- 元の文章 -

近所の、大泉学園T-joyで“英国王のスピーチ”を見てきた。
ぼくは60歳以上なのでいつ見ても1000円、水曜日は女性は1000円なので、水曜日に出かけたのだが、夫婦ならいつでも1000円だった。
9時55分からの最後の上映だったが、観客は10人弱。映画は大丈夫だろうか、心配になる。ときどき見に行かなくては、老後の楽しみの場所がなくなってしまう。
映画は、吃音(どもり)に悩むジョージ6世(最初はヨーク公)(コリン・ファース)が、オーストラリア人の言語療法士ローク(ジェフリー・ラッシュ)によって吃音を矯正する物語。
ヨーク公は厳しい父親(ジョージ5世)の強圧的な態度が原因で、幼児からどもりに悩んでいる。1925年の大英帝国博覧会閉会式のスピーチに大失敗して以来、人前で話すことができなくなってしまう。
妻のエリザベス妃(現在のエリザベス女王の母親)(ヘレナ・ボナム=カーター)は、たまたま新聞広告で見つけたロークのもとを訪ね、夫の治療を依頼する。ロークは依頼者が王子と知っても、自分の流儀で治療する。二人は何度も対立するが、ヨーク公は最後はロークを頼る。
兄(エドワード公)がシンプソン夫人との結婚によって退位してしまうため、ヨーク公は心ならずも、ジョージ6世としてイギリス国王に即位することになる。
やがて、ヒットラーの暴虐に対してイギリスも宣戦を布告することになるが、国民の戦意を発揚すべくジョージ6世は全世界に向けてラジオで演説する。マイクの向かい側にはロークが立ち会って励ます。
演説は成功する・・・。
最初のうち、ヨーク公のどもりの表現があまりに生々しくて、不快な感じがした。後半は、かえって彼のスピーチや日常会話が流暢すぎて、これまた違和感があった。
エドワード公とシンプソン夫人の結婚は「純愛」物語かと思っていたが、この映画ではシンプソン夫人はすれっからしの中年女として描かれている。どちらが真実に近いのか。いずれにしても、元国王をこんな風に描けるところはイギリスもさすがである。
エリザベス妃(皇太后)は、かつてニュースなどで何度か見たことがあるが、大きな顔をした太った女性だった。演じた女優がちょっとやせすぎではないか。
でも、まずまずの水準作であった。1000円は高くない。
* “英国王のスピーチ”(原題は“King's Speech”)2010年、イギリス映画、監督トム・フーパー。
なお、写真は主人公のジョージ6世の横顔が彫られたイギリスの半クラウン銀貨(1948年)。コインを集める趣味はないのだが、子ど もの頃に、祖父がヨーロッパの学会に出かけたときのお土産にくれたもの。

- 課題 -
a. この文章について、次の問いに答えてください。
(i) 筆者は何曜日に映画を見に出かけましたか。
(ii) 言語療法士のロークは何人として紹介されていますか。
(iii) 写真の半クラウン銀貨は何年のものですか。
b. この文章の「最初のうち、ヨーク公のどもり」から始まり「ちょっとやせすぎではないか。」まで続く部分を、「違和感」を「不自然さ」に置き換えて書き直してください。
次に示す行は、この文章とは別の出典から取ったものです。

- データ抜粋 -
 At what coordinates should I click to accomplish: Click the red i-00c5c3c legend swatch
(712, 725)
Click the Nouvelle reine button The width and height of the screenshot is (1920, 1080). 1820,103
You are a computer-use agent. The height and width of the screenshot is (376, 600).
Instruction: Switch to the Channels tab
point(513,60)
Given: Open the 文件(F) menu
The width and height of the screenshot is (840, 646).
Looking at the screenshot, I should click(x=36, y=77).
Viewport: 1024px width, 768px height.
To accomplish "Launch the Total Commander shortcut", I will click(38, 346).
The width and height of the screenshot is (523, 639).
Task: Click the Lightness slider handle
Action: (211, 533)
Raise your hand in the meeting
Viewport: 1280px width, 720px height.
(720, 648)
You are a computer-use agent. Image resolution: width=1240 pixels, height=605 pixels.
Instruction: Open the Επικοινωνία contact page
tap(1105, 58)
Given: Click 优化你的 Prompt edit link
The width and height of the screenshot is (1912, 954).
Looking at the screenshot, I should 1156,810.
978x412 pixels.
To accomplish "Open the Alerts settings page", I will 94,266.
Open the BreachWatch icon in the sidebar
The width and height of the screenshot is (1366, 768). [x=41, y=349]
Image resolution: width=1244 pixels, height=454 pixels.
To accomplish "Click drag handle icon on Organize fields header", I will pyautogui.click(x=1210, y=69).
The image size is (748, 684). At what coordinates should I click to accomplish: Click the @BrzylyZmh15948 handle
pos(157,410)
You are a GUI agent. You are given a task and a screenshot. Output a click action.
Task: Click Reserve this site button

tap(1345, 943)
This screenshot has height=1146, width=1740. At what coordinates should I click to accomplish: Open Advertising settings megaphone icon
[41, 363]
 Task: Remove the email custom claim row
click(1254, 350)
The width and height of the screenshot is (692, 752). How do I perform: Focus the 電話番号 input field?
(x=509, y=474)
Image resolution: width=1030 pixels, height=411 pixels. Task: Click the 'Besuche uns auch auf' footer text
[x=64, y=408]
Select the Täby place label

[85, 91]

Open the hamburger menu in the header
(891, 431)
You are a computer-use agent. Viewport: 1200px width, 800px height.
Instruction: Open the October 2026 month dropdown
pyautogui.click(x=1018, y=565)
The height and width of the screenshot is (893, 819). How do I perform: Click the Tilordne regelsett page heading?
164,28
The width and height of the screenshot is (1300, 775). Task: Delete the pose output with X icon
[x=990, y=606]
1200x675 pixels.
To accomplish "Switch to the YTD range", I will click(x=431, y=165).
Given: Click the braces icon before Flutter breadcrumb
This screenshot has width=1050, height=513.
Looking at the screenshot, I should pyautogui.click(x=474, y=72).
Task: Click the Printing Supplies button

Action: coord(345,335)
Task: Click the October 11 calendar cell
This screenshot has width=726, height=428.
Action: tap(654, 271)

- 解答例 -
a.
(i) 水曜日
(ii) オーストラリア人
(iii) 1948年

b.
最初のうち、ヨーク公のどもりの表現があまりに生々しくて、不快な感じがした。後半は、かえって彼のスピーチや日常会話が流暢すぎて、これまた不自然さがあった。
エドワード公とシンプソン夫人の結婚は「純愛」物語かと思っていたが、この映画ではシンプソン夫人はすれっからしの中年女として描かれている。どちらが真実に近いのか。いずれにしても、元国王をこんな風に描けるところはイギリスもさすがである。
エリザベス妃(皇太后)は、かつてニュースなどで何度か見たことがあるが、大きな顔をした太った女性だった。演じた女優がちょっとやせすぎではないか。